**Exercise goal**. The listing below holds pictures; exclude them. Return exactly the lines from the one with "Instruction: Select the" through the one with "Task: Click the $15 estimated revenue label".

===== The input =====

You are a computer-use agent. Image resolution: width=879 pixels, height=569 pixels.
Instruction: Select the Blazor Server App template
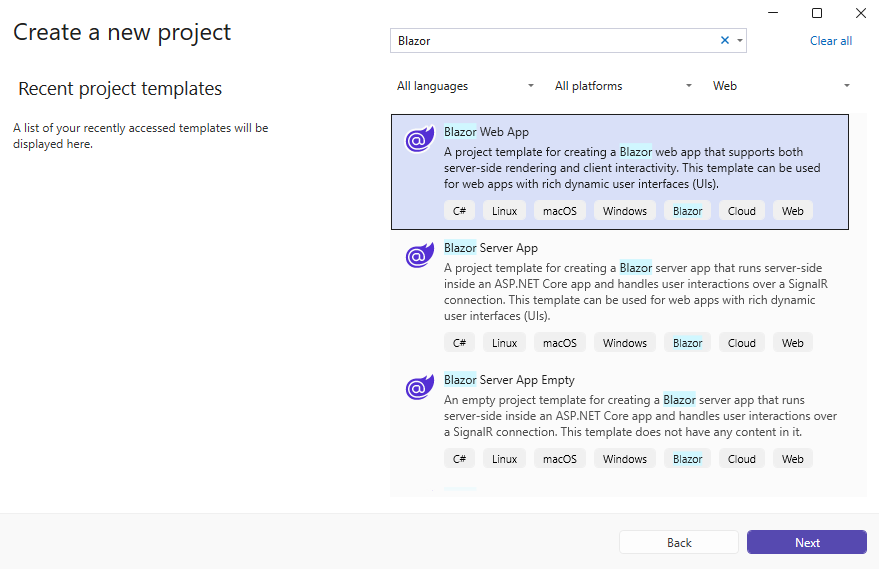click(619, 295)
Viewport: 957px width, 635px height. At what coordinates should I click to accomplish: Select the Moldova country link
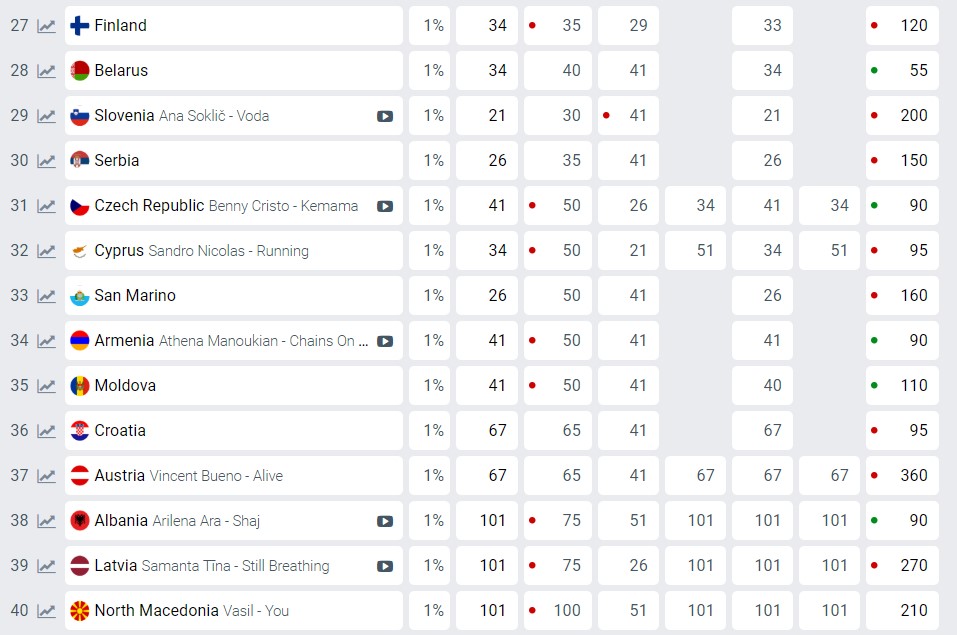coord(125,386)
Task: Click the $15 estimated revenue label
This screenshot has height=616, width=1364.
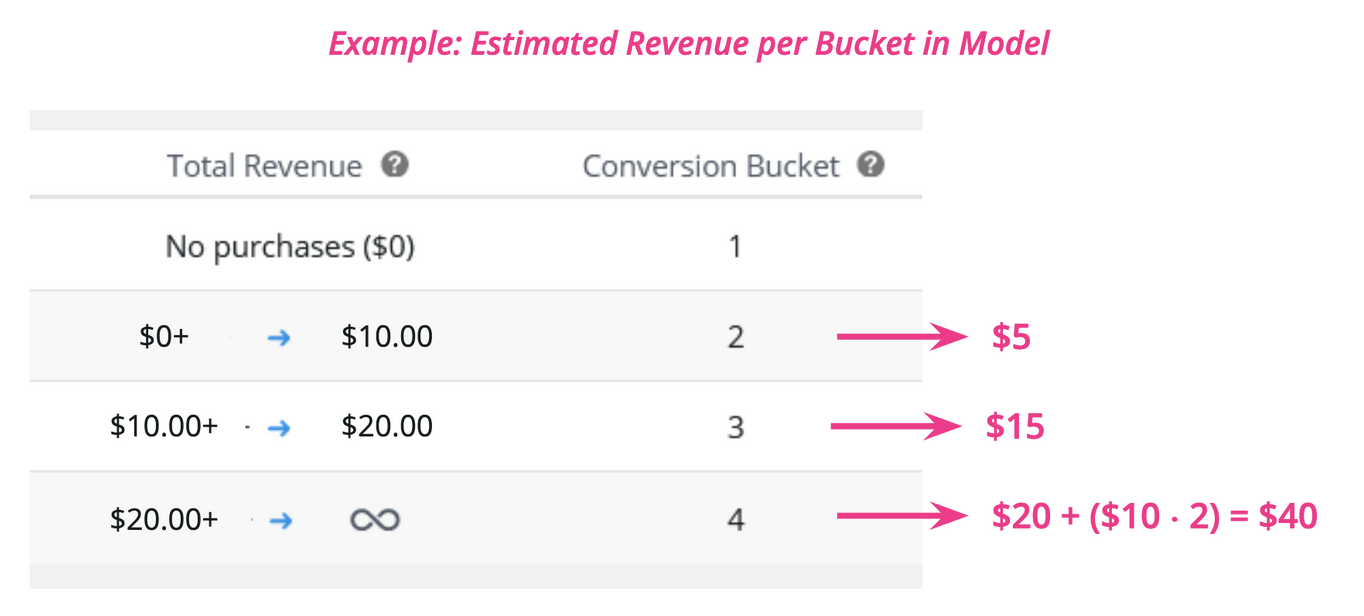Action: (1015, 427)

=====
===== The input =====

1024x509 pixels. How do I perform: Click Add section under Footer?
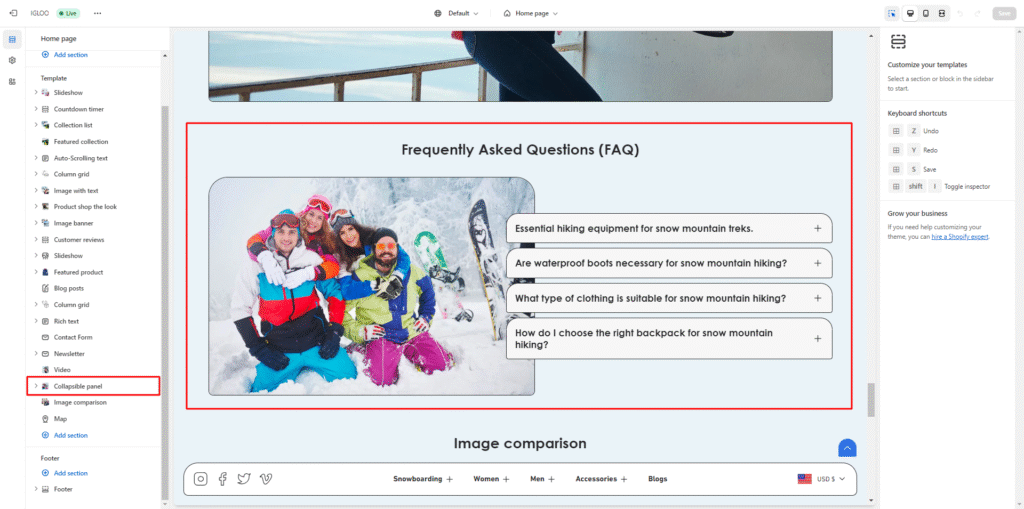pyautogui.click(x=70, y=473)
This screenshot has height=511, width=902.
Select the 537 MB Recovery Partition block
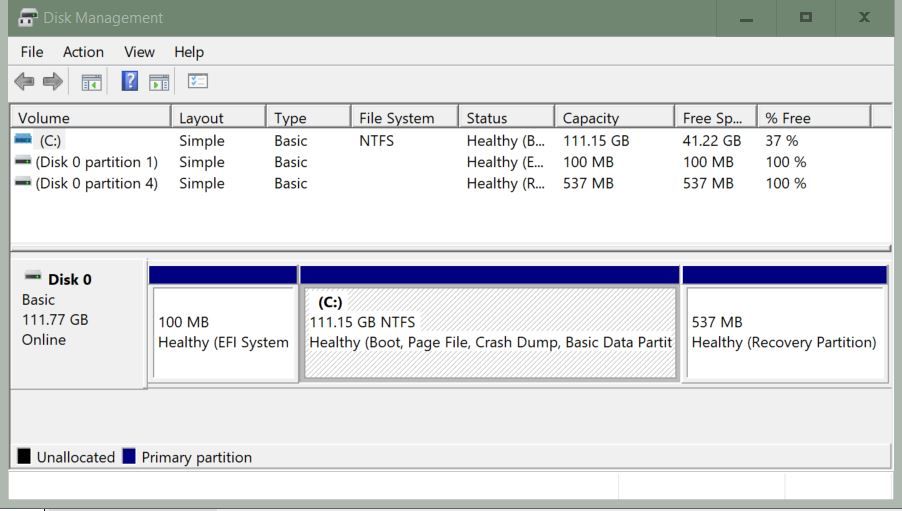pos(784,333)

=====
===== The input =====

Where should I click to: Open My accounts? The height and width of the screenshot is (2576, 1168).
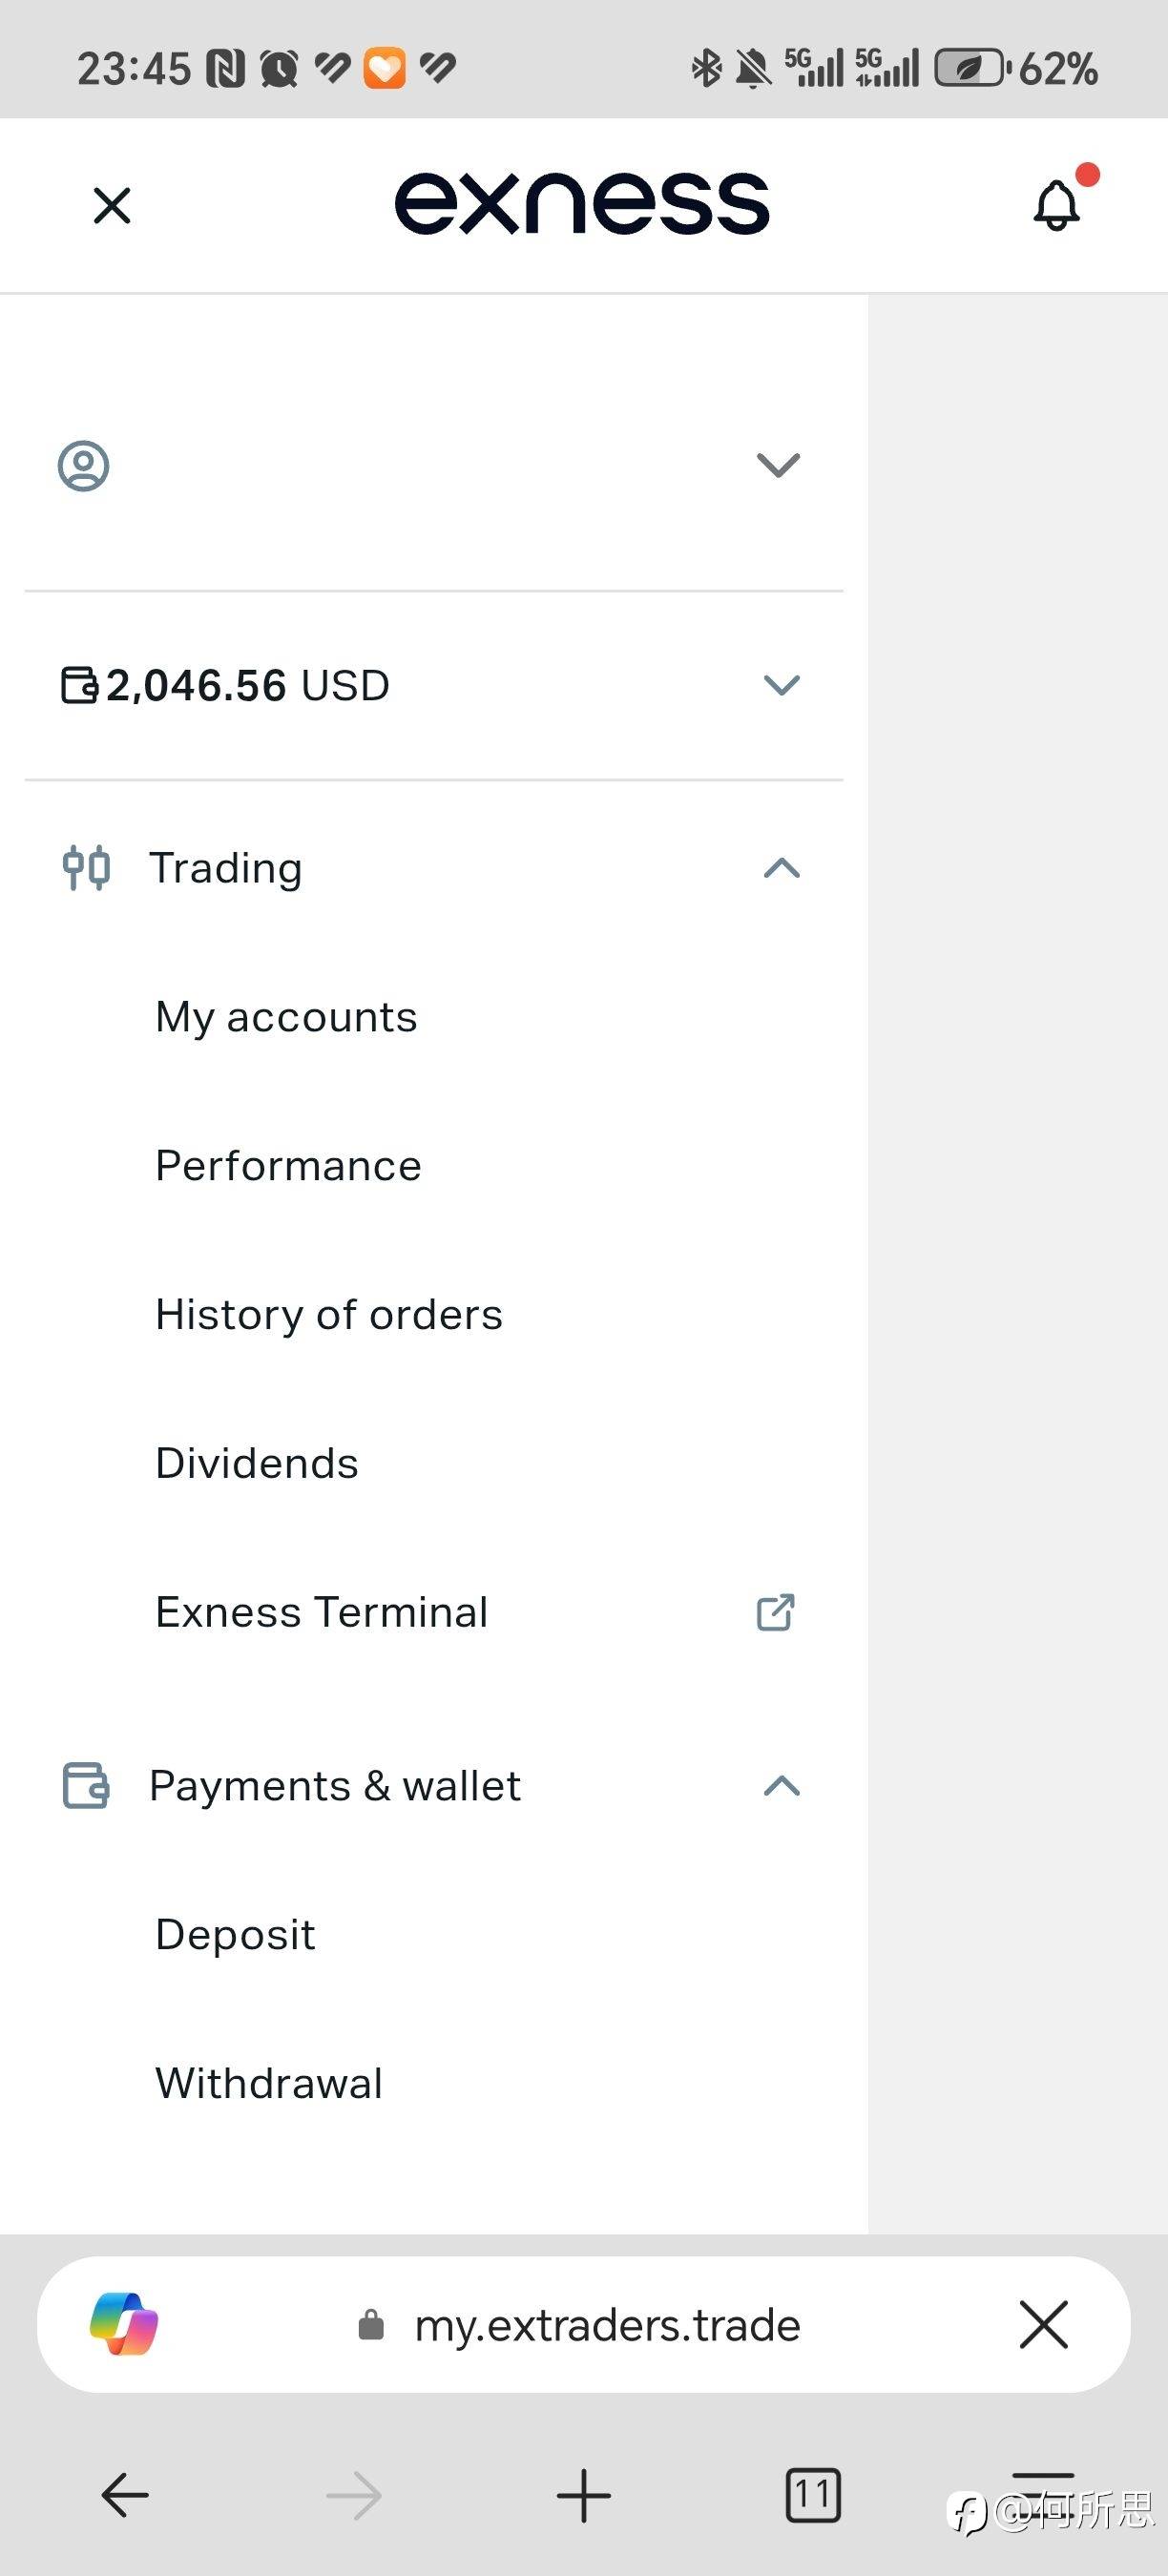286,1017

=====

**Result**.
Instruction: Select the Blazor Server App template
click(619, 295)
Viewport: 957px width, 635px height. At what coordinates should I click to accomplish: Select the Moldova country link
coord(125,386)
Task: Click the $15 estimated revenue label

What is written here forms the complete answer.